# Selected text start

Go on! I'll see you at the tutorial.

Yes?

Erm... I've come about the advert.
You know, for sharing the flat.

Wouldn't you just die
without Mahler?

Oh! What am I doing?

Come in, come in.

Just through there, we're up the stairs,
sort of mezzanine level. Follow me.

Well, this is it.
A small place but mine own.

Do say you'll take it! You're positively
the first human being that's applied.

Yeah. Yeah, I'll take it.

What?

I said I'll take the flat!

Oh, what am I doing?

This is madness!

What do you...?

- What do you do?
- Er, I'm a hairdresser.

Oh, dear. By choice?

I suppose so.

What do you do?

Oh, darling, a bit of this, a bit of that.

I'm running a bistro
for a friend at the moment.

Fascinating people. You'd love it!

What did you say your name was?

- Well, I've, er...
- Oh, Mahler!

Wouldn't you just die without him?

Hello, Frank.

Hello, Rita. You're late.

I know, I know. I'm terribly sorry, Frank.

But, Frank, wouldn't you simply die
without Mahler?

Frankly, no.
Why are you talking like that?

I have merely decided to talk properly.

You see, as Trish says, there's not a lot
of point in discussing beautiful literature

with a ugly voice.

But you haven't got an ugly voice.
At least, you didn't have.

- Why don't you just be yourself?
- I am being meself.

- Who the hell is Trish, anyway?
- Me new flatmate.

- Oh. Is she a good flatmate?
- Frank, she's fantastic.

She's dead classy, you know?
She's got taste, like you have.

Everything in the flat
is dead unpretentious.

# Selected text end

Requests:
1. Answer these questions about the dialogue, one per line:
(a) What work does the person who came about the advert say they do?
(b) What does the flat's occupant say they are running for a friend at the moment?
(c) Whom does Rita say Trish is?
2. Give everything in the entries from the line containing "Viewport: 926px width, 792px height." down through the end of the entries as a Markdown table with the columns Row and Entry line. Number the rows and leave out blank lines.

# Data to use start

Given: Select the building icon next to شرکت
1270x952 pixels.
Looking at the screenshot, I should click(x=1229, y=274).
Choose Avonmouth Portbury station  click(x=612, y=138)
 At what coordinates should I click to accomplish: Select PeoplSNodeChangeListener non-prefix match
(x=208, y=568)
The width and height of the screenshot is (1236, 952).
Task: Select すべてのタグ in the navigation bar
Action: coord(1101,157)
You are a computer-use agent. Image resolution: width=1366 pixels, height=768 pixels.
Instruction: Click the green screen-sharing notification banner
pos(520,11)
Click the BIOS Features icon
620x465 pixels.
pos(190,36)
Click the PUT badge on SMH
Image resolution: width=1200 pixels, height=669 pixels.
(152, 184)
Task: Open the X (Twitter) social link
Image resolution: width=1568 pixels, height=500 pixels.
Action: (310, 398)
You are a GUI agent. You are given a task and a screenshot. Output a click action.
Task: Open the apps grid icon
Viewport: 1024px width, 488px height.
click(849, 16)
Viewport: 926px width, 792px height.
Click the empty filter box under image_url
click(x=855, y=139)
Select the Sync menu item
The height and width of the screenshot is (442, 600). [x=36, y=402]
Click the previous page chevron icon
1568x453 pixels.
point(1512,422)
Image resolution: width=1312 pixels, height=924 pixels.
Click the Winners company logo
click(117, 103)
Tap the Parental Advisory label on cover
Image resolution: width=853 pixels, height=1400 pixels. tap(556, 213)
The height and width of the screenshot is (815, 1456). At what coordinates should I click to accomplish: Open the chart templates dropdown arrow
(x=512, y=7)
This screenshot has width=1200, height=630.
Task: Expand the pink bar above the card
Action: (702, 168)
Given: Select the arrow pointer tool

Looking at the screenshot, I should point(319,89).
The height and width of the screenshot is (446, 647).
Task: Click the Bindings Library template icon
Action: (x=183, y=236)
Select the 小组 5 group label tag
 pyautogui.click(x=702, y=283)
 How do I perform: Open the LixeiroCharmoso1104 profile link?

# Data to use end

Answers by task:
1.
(a) A hairdresser.
(b) A bistro.
(c) Her new flatmate.

2.
| Row | Entry line |
|---|---|
| 1 | Viewport: 926px width, 792px height. |
| 2 | Click the empty filter box under image_url |
| 3 | click(x=855, y=139) |
| 4 | Select the Sync menu item |
| 5 | The height and width of the screenshot is (442, 600). [x=36, y=402] |
| 6 | Click the previous page chevron icon |
| 7 | 1568x453 pixels. |
| 8 | point(1512,422) |
| 9 | Image resolution: width=1312 pixels, height=924 pixels. |
| 10 | Click the Winners company logo |
| 11 | click(117, 103) |
| 12 | Tap the Parental Advisory label on cover |
| 13 | Image resolution: width=853 pixels, height=1400 pixels. tap(556, 213) |
| 14 | The height and width of the screenshot is (815, 1456). At what coordinates should I click to accomplish: Open the chart templates dropdown arrow |
| 15 | (x=512, y=7) |
| 16 | This screenshot has width=1200, height=630. |
| 17 | Task: Expand the pink bar above the card |
| 18 | Action: (702, 168) |
| 19 | Given: Select the arrow pointer tool |
| 20 | Looking at the screenshot, I should point(319,89). |
| 21 | The height and width of the screenshot is (446, 647). |
| 22 | Task: Click the Bindings Library template icon |
| 23 | Action: (x=183, y=236) |
| 24 | Select the 小组 5 group label tag |
| 25 |  pyautogui.click(x=702, y=283) |
| 26 |  How do I perform: Open the LixeiroCharmoso1104 profile link? |